Cette réduction s'explique par le fait que Nestlé a "considérablement réduit ses activités" en Russie depuis février 2022. Le groupe a notamment procédé à la suspension de l'immense majorité de ses ventes, des importations et exportations non essentielles, de la publicité et des investissements en capital. Les activités restantes dans le pays se concentrent désormais exclusivement sur les produits alimentaires essentiels.
Des risques financiers néanmoins réels
Bien que l'impact financier immédiat soit qualifié de "marginal" par les analystes, Jean-Philippe Bertschy souligne que "la valeur d'actif et les modalités éventuelles d'une cession sont désormais les principaux risques financiers" pour ces activités en Russie. Le transfert forcé des actifs vers une entité russe soulève en effet des questions cruciales concernant :
- La valorisation des actifs transférés et les éventuelles compensations
- Les conditions de poursuite des activités sous contrôle russe
- Les implications juridiques et les recours possibles au niveau international
- L'impact sur les employés locaux et les chaînes d'approvisionnement
Les options stratégiques du groupe suisse
Face à cette situation inédite, Nestlé dispose de plusieurs options pour défendre ses intérêts. Le groupe peut envisager des recours juridiques internationaux, négocier les conditions du transfert d'actifs, ou encore chercher à préserver au maximum les intérêts de ses employés locaux. L'évaluation en cours mentionnée dans le communiqué du groupe suggère qu'une stratégie globale est en cours d'élaboration.
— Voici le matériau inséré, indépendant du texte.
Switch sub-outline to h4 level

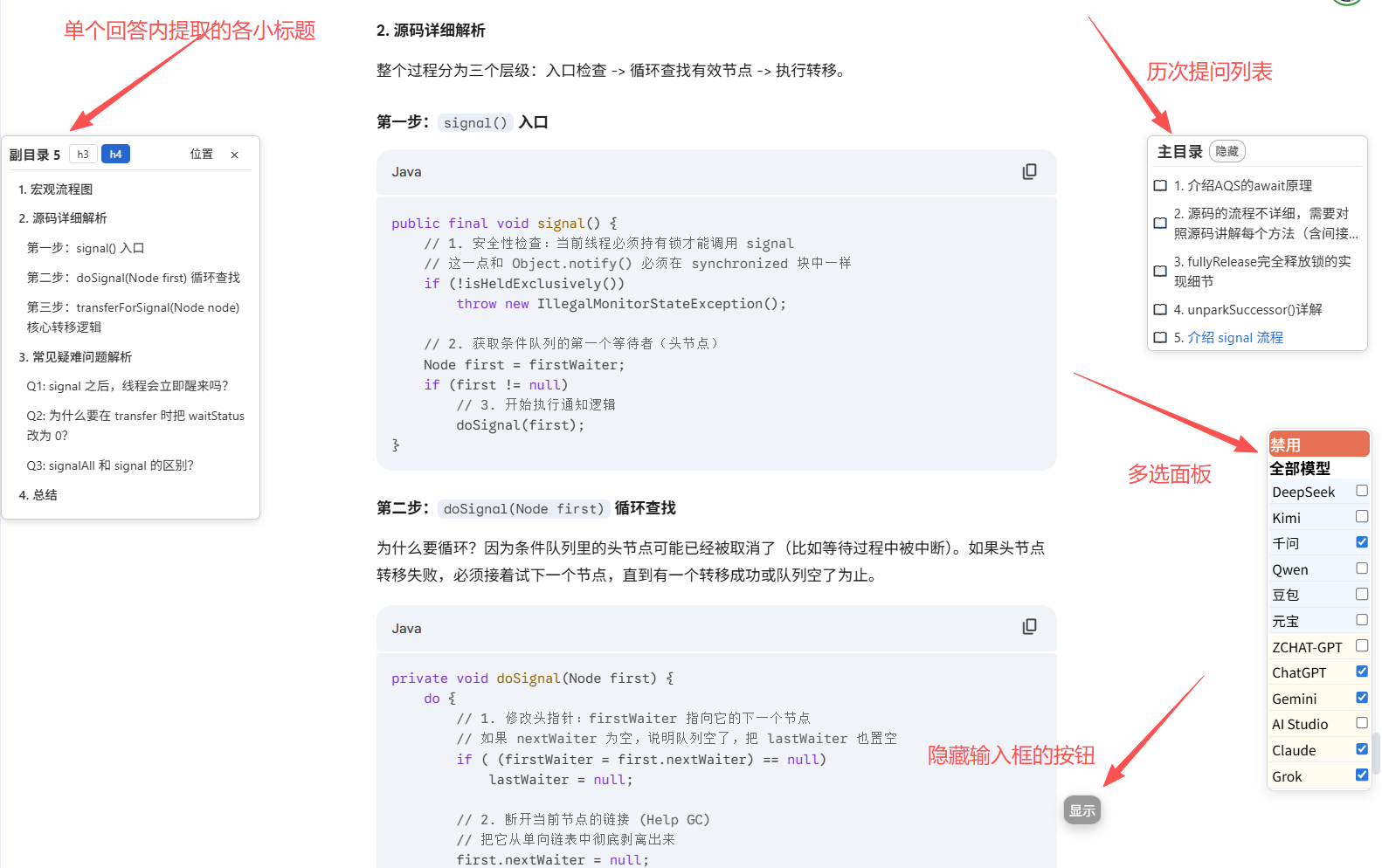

Cette affaire illustre les défis auxquels sont confrontées les multinationales opérant dans des zones géopolitiquement sensibles. Pour Nestlé, comme pour d'autres groupes internationaux, l'équilibre entre responsabilité envers les parties prenantes locales et protection des intérêts du groupe constitue un défi de taille dans le contexte actuel des tensions internationales.
L'issue de ce dossier pourrait établir un précédent important pour d'autres entreprises occidentales encore présentes en Russie et confrontées à des risques similaires de saisie ou de transfert forcé d'actifs.